[Omp] A memory model question

[Bronis R. de Supinski]

Michael:

Re:
> I was playing around with OpenMP and C++ the other day, trying to implement
> some common concurrent patterns (such as guard objects and singletons). When
> implementing the singleton, I chose to try the double-checked locking
> variant. I know this pattern does not work with all parallel programming
> systems, but it should work with OpenMP (I think). But since after Gregs talk
> at the IWOMP-labs I am not so sure I really understand the memory model, I
> figured I would double-check (really no pun intended ;-) ) if I am correct.
>
> Therefore please take a look at the following code if you find the time:

OK.

> omp_singleton.hpp:
> ------------------
> #ifndef OMP_SINGLETON_HPP_
> #define OMP_SINGLETON_HPP_
>
> /** This template class implements a threadsafe singleton with OpenMP.
>  *  It is adapted from the book "Pattern-Oriented Software Architecture - vol.
>  *  2". */
> template <typename TYPE>
> class omp_singleton {
>
> public:
> 	/* return the same instance of the protected object every time, initialize
> 	 * when it's first needed */
> 	static TYPE* instance ();
>
> private:
> 	static TYPE* instance_;
>
> };
>
> #endif /*OMP_SINGLETON_HPP_*/
>
> ===============================================================================
>
> omp_singleton.cpp:
> ------------------
>
> #include <omp.h>
>
> #include "omp_singleton.hpp"
>
> /* define initial value of instance_ variable */
> template< typename TYPE>
> TYPE* omp_singleton<TYPE>::instance_ = 0;
>
>
> /* return the same instance of the protected object every time, initialize
>  * when it's first needed */
> template <typename TYPE>
> TYPE* omp_singleton<TYPE>::instance ()
> {
> 	/* double-checked locking here */
> 	#pragma omp flush (instance_)
> 	if (instance_ == 0) {
>
> 		#pragma omp critical
> 		{
> 			if (instance_ == 0) {
> 				instance_ = new TYPE;
> 			}
> 		}
> 	}
> 	return instance_;
> }
>
> /* the compiler needs this to correctly instantiate the template
>  * (and I did not want to put the function definitions in the header file) */
> template class omp_singleton<int>;
>
>
> This works on all platforms I have access to and it also seems to do the right
> thing (I have a testcase that shows this if you are interested). Actually,
> the previous sentence is not correct, since the Intel Compiler 9.1 does not
> want to flush the instance_-variable and errors out (but I can work around
> this by not giving flush a list - I should probably file this as a bug
> report, though).
>
> But is this by design, or just because of the underlaying hardware consistency
> model? The critical part of the program is the not protected check if
> instance_ equals 0. I remember from Gregs Talk that there may be problems
> with this, but I cannot remember exactly why and I cannot find his slides.
> Operation reordering should not be a problem, since the check is framed by
> two flushes. And even if the temporary view were not correct (e.g. when the
> flush is left out), the check is still repeated inside the critical region,
> so the worst thing that should happen is that the critical region is entered
> more often than necessary. So, theoretically, I should even be able to leave
> out the flush, and the program would still be correct (albeit possibly a
> little slower?). I think I am missing something, but I cannot figure it out
> from the spec and from Jay's and Gregs paper on the memory model.

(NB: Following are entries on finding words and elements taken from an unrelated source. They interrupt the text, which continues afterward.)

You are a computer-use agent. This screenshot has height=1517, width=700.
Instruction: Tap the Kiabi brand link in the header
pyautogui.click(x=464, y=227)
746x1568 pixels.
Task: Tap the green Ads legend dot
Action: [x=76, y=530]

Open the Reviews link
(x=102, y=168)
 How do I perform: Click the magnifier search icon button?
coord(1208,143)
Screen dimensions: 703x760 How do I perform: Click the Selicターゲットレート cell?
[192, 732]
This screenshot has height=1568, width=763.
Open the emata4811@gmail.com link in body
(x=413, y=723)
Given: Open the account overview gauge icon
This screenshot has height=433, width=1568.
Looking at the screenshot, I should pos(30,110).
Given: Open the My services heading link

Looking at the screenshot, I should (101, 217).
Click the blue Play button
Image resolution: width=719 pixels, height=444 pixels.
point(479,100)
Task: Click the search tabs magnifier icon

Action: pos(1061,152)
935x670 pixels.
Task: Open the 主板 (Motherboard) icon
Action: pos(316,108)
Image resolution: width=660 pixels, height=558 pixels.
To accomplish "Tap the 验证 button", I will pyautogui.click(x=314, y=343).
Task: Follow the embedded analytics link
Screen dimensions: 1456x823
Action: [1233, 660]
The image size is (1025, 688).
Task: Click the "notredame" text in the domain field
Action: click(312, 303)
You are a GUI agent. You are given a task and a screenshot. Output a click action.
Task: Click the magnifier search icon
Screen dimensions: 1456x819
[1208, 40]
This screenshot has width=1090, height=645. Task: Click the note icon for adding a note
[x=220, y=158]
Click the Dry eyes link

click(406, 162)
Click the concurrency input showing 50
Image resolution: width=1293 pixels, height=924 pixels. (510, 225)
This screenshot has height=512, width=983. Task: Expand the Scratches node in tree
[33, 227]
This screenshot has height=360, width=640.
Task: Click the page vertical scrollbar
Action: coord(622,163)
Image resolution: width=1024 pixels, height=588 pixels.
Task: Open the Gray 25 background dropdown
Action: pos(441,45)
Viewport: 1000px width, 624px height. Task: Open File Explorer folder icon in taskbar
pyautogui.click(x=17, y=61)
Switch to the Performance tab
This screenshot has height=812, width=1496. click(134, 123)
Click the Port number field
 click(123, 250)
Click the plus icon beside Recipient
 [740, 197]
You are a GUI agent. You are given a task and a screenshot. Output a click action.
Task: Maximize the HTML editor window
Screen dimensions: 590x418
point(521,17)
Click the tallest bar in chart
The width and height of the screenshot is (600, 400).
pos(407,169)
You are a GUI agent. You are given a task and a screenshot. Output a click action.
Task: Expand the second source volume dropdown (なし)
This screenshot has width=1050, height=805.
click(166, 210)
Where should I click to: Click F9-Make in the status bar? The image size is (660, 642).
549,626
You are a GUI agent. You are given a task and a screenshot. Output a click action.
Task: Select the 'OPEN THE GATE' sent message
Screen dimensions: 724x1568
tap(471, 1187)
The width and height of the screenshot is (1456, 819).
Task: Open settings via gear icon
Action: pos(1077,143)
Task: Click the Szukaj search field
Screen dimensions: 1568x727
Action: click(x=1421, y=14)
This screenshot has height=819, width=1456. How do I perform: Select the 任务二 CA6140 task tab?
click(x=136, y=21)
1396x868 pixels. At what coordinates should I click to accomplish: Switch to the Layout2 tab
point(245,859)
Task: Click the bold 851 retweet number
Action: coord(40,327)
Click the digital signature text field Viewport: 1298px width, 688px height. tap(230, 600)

First (a perhaps minor point), I was Greg's co-author, not Jay
(Jay and Greg put the lab tutorial together with my assistance).

Yes, this code is broken. The problem is that you do not
achieve proper synchronization with the first flush. Let's
examine the code more closely. The critical will be sufficient
to ensure exactly one thread updates instance_. It is sufficient
because a correct implementation must prevent more than one
thread from being active in the critical section at a time and
each thread must execute a flush (with no list) at entry to
and at exit from the critical.

Here are basically the possible executions by a thread
(calling value returned by new "one"):

thread i:

flush (instance_)             /* call this flush (i,1) */
read instance_ (return zero)
enter critical
flush                         /* call this flush (i,2) */
read instance_ (return zero)
write instance_ (value = one)
flush                         /* call this flush (i,3) */
exit critical
read instance_ (return one)
return one

thread j:

flush (instance_)             /* in this case must be before (i,3) */
read instance_ (return zero)
enter critical
flush                         /* must happen after (i,3) since in critical */
read instance_ (return one)
flush                         /* must happen after (i,3) since in critical */
exit critical
read instance_ (return one)
return one

thread k:

flush (instance_)              /* in this case assume after (i,3) */
read instance_ (return one)
read instance_ (return one)
return not zero

thread l:

flush (instance_)              /* in this case must be before (i,3) */
read instance_ (return not zero, not one)
read instance_ (return not zero, not one)
return not zero

The problem comes up with thread l. In this case, we assume that
it's first flush happens after the second flush from thread i but
BEFORE the third flush from thread i. Now, the read in the "if"
statement is racing with the write in the critical section. As a
result, the returned value is undefined. So, it could be not zero
but also not one. Thus, thread l never executes another flush
so nothing forces it to "see" the value written by thread i.

Yes, I agree this is very complicated. In fact, I had to
write out the possible executions before I convinced myself
that the code is not correct.

To make matters worse, we don't strictly need the flush in l to
happen after flush (i,2). If it happens before (i,3), then the
two operations do race so we can't guarantee anything about the
value read.

Even worse, simply adding a flush before the read implied by
the return statement will not be enough - it could still happen
before flush (i,3) and so you could still return garbage.

Bronis